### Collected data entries
╔══

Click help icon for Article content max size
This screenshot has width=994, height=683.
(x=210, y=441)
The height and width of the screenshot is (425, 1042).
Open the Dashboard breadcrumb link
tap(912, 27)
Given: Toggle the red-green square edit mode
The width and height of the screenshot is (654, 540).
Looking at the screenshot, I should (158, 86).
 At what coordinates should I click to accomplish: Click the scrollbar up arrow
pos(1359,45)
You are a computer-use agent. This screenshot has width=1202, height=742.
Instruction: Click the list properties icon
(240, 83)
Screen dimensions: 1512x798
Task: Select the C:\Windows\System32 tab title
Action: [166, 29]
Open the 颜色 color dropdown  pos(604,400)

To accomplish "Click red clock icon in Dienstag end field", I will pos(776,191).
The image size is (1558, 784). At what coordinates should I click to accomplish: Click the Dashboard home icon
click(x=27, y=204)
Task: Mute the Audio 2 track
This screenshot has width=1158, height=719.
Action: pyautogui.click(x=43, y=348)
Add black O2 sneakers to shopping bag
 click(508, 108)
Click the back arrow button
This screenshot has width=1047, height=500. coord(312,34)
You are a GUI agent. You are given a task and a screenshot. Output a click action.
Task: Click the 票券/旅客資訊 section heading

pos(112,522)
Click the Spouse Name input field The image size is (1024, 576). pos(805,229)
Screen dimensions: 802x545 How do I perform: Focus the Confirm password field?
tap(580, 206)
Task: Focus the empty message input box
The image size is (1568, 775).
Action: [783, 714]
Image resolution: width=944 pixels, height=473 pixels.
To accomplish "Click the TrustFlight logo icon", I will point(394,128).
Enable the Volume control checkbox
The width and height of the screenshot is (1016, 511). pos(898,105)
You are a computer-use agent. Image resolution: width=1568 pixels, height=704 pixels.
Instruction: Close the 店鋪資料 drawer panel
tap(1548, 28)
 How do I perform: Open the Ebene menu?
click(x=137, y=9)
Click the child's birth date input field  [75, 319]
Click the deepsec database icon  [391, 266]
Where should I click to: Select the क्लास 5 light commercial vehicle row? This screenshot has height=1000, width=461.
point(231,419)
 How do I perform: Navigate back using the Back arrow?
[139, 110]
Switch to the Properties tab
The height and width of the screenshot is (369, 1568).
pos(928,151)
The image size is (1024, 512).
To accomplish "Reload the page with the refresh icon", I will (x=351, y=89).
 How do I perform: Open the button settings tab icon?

╚══

### Task to complete
Reproduce the preceding entries exactly and completely.

### Task answer
Click help icon for Article content max size
This screenshot has width=994, height=683.
(x=210, y=441)
The height and width of the screenshot is (425, 1042).
Open the Dashboard breadcrumb link
tap(912, 27)
Given: Toggle the red-green square edit mode
The width and height of the screenshot is (654, 540).
Looking at the screenshot, I should (158, 86).
 At what coordinates should I click to accomplish: Click the scrollbar up arrow
pos(1359,45)
You are a computer-use agent. This screenshot has width=1202, height=742.
Instruction: Click the list properties icon
(240, 83)
Screen dimensions: 1512x798
Task: Select the C:\Windows\System32 tab title
Action: [166, 29]
Open the 颜色 color dropdown  pos(604,400)

To accomplish "Click red clock icon in Dienstag end field", I will pos(776,191).
The image size is (1558, 784). At what coordinates should I click to accomplish: Click the Dashboard home icon
click(x=27, y=204)
Task: Mute the Audio 2 track
This screenshot has width=1158, height=719.
Action: pyautogui.click(x=43, y=348)
Add black O2 sneakers to shopping bag
 click(508, 108)
Click the back arrow button
This screenshot has width=1047, height=500. coord(312,34)
You are a GUI agent. You are given a task and a screenshot. Output a click action.
Task: Click the 票券/旅客資訊 section heading

pos(112,522)
Click the Spouse Name input field The image size is (1024, 576). pos(805,229)
Screen dimensions: 802x545 How do I perform: Focus the Confirm password field?
tap(580, 206)
Task: Focus the empty message input box
The image size is (1568, 775).
Action: [783, 714]
Image resolution: width=944 pixels, height=473 pixels.
To accomplish "Click the TrustFlight logo icon", I will point(394,128).
Enable the Volume control checkbox
The width and height of the screenshot is (1016, 511). pos(898,105)
You are a computer-use agent. Image resolution: width=1568 pixels, height=704 pixels.
Instruction: Close the 店鋪資料 drawer panel
tap(1548, 28)
 How do I perform: Open the Ebene menu?
click(x=137, y=9)
Click the child's birth date input field  [75, 319]
Click the deepsec database icon  [391, 266]
Where should I click to: Select the क्लास 5 light commercial vehicle row? This screenshot has height=1000, width=461.
point(231,419)
 How do I perform: Navigate back using the Back arrow?
[139, 110]
Switch to the Properties tab
The height and width of the screenshot is (369, 1568).
pos(928,151)
The image size is (1024, 512).
To accomplish "Reload the page with the refresh icon", I will (x=351, y=89).
 How do I perform: Open the button settings tab icon?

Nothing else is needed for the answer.